The Boss tells Dilbert, "I need to move you one cubicle down." Dilbert asks, "Why?" The Boss replies, "That way my people will still be in a square pattern." The Boss explains, "You're in a random pattern now. The symmetry is bad." Dilbert says, "You want me to waste two days of work to move . . ." Dilbert continues, "I'll have no phone and no network connection for a week . . ." Dilbert continues, "I'll have to order new business cards and update my cubicle address on dozens of records." Dilbert continues, "And you still won't have a SQUARE because there are FIVE of us." A man stands in the door of Dilbert's cubicle holding a box. He tells Dilbert, "I got downsized. Apparently somebody complained that I formed a pentagon." Dilbert replies, "That can happen."

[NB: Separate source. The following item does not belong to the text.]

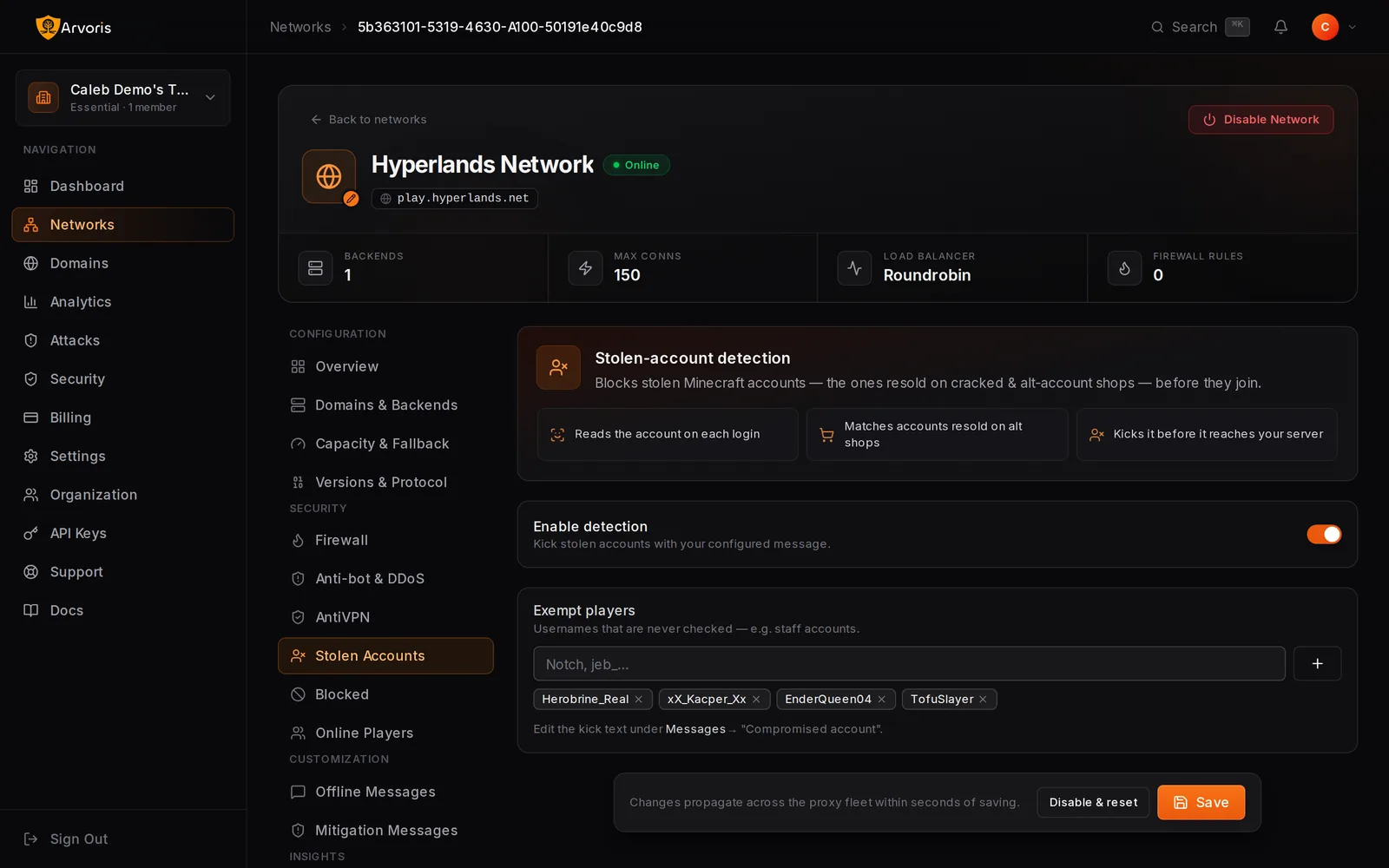The height and width of the screenshot is (868, 1389).
Task: Click the Save button
Action: tap(1201, 803)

A man says to Dilbert, "Yo, Dil-man!" Dilbert sits at his desk and thinks, "Uh-oh, it's Ken from sales." Ken says, "I told our biggest customers how great our next product will be. Now nobody will buy our current product." Ken asks, "When will the new version be available?" Dilbert replies, "In a year or two." Ken looks shocked. Ken says, "Hmm . . . I seem to have single-handedly destroyed an entire product line." Ken continues, "Luckily our biggest competitor is hiring sales people. And I'm betting THEY'LL have brisk sales this year! Commissions galore!" Dilbert thinks, "If there's justice in this world, the idiots will be punished . . ." Dilbert thinks, ". . . Before they get promoted." The Boss tells Dilbert, "Um . . . We need the new version by Tuesday."
Ratbert, Wally, Dilbert and Alice sit at a conference table. Ratbert says, "I had years of valuable experience as a rodent before I became vice president of marketing." Ratbert continues, "My marketing plan is simple. Each of you will cling to the leg of a technology columnist until we get some good press." Dilbert approaches a technology columnist and says, "It looks like you're full." The man has people clinging to both legs. He responds, "You can cling to the cat until a space opens."

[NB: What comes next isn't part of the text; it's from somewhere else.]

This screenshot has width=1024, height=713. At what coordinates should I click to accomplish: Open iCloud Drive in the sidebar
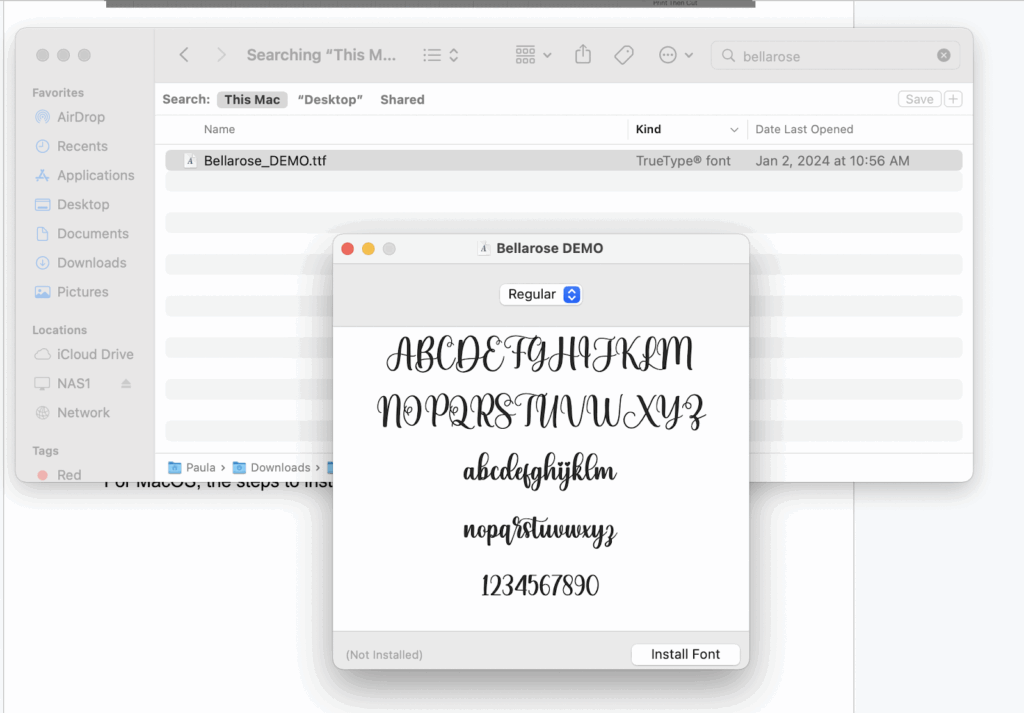tap(95, 354)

Dogbert says to Ratbert, "Remember everything I taught you, Ratbert. If you can pass yourself off as a corporate vice president, I'll win my bet." Ratbert stands on a desk and says to Wally as he walks by, "Yo, Headcount! If you have any issues, put together an action plan. Our people are the best. Don't spend money." Wally asks Alice, "Do you think he's really a vice president?" Alice answers, "Maybe. But I'm not ready to rule out 'annoying rodent' yet." In the background Ratbert says, "Quality."
Dilbert says to Wally, "If this company won't use our product idea let's quit and start our own business!" Wally responds, "Why quit? We can run our new company from our cubicles and get paid too." Dilbert asks, "Wouldn't that be immoral?" Wally says, "That's only an issue for people who aren't already in hell."